Planeta Escarlate se alimenta, então, da ficção científica e também dos climas de opressão relacionados a filmes também de isolamento com ameaças de violência, em especial surgidos no cinema americano dos anos 1970, como Sob o Domínio do Medo (Sam Peckinpah, 1971) e Aniversário Macabro (Wes Craven, 1972), nos quais a busca pelo bucólico não livra as personagens da destruição da carne. Até pelo contrário: a natureza que pode salvar é a mesma que pode condenar; uma coisa nunca estará desvinculada da outra, na medida em que a presença do homem altera a relação com esta natureza. Enquanto ambiente isolado, os espaços são seguros; no instante em que eles são ocupados pelo humano e forçadamente alterados apenas pela presença de outros, já não se pode mais prever nada como antes. O ciclo da vida vira ciclo da morte. Planeta Escarlate tem o subterfúgio da premissa dos raios vermelhos, mas o que sua narrativa carrega é outra construção do mundo como lugar perigoso, sem saída, desiludido.

Estas são questões a permear a superfície do filme, e a facilidade como podemos transitar por elas diz muito do tipo de cinema aqui tentado por Dellani Lima e Jonnata Doll.
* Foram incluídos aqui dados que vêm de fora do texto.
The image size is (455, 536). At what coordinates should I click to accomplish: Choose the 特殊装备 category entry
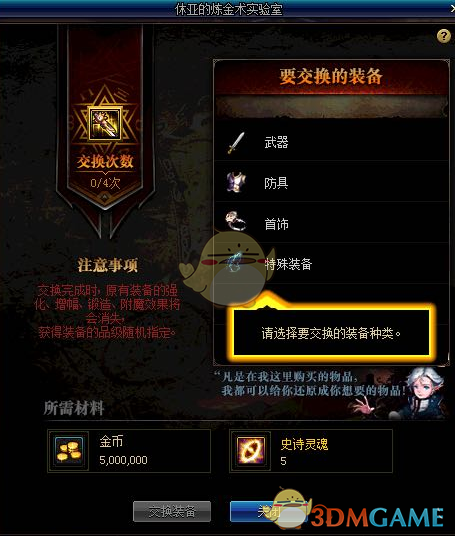tap(331, 264)
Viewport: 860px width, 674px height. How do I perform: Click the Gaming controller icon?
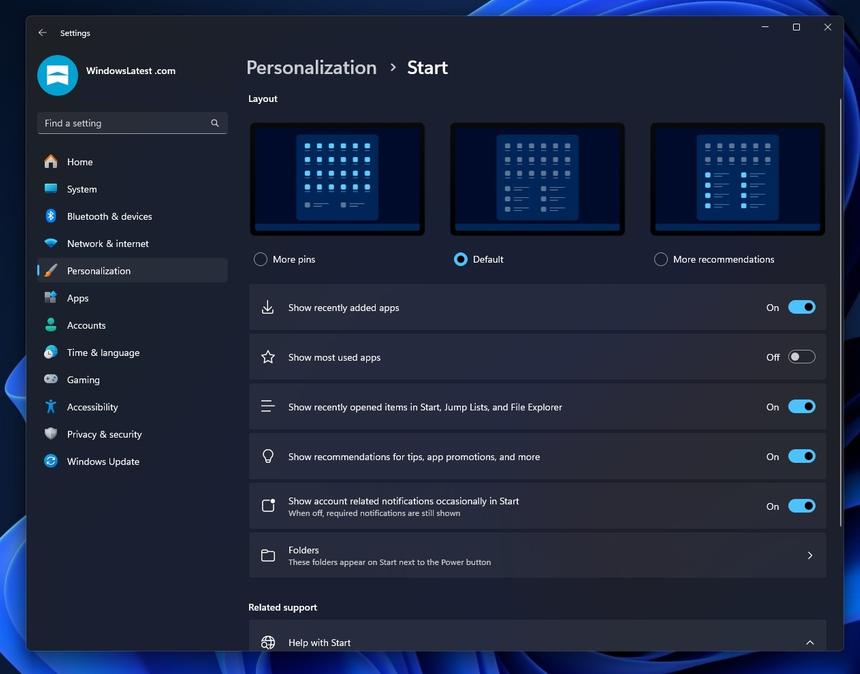[x=50, y=380]

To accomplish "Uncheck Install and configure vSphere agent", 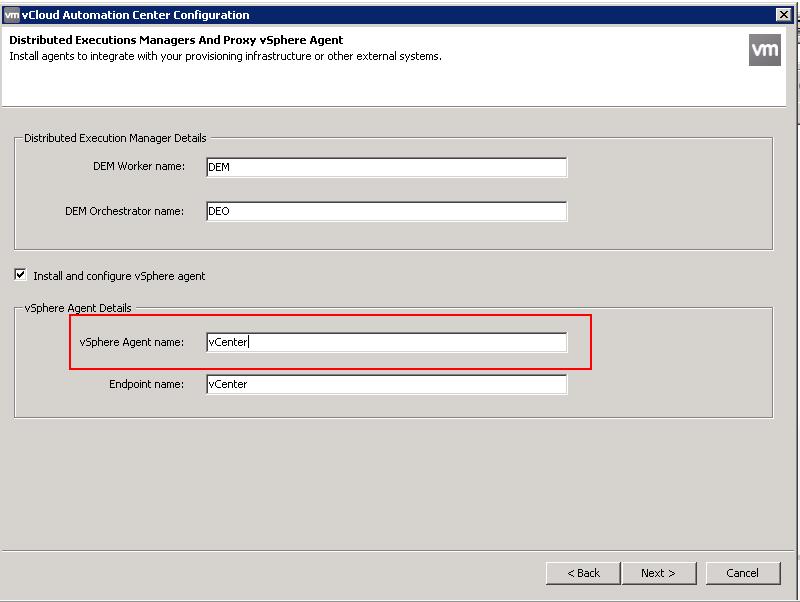I will (x=20, y=275).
Planeta Escarlate sofre com desajustes de ritmo e cenas que parecem não estar plenamente estabelecidas ou finalizadas, ainda que se compreenda seus significados. Num certo sentido, tal como também no cinema de Cristiano Burlan, o filme parece registrar seu próprio processo de feitura, a tentativa e o erro, o risco e a incerteza. Nisso existe um tipo de frescor raro e bastante único, em que a eficiência plena nunca é alcançada, o que ironicamente faz o mecanismo funcionar. Planeta Escarlate se configura como proposição a um filme que existe no campo das ideias e está na tela materializado como tal. É a imagem de uma vontade de imagem (de várias vontades de várias imagens). Por se inserir em determinados códigos assimiláveis (a ficção científica, o drama romântica, o exploitation), a evidência da busca fica mais cristalina. Dellani e Doll desenham as cenas com corpos, palavras, movimentos e as possibilidades de ocupação do enquadramento. Vem daí este cinema tão estranho a eles, e também (por isso mesmo) tão fascinante nas suas contradições e idiossincrasias.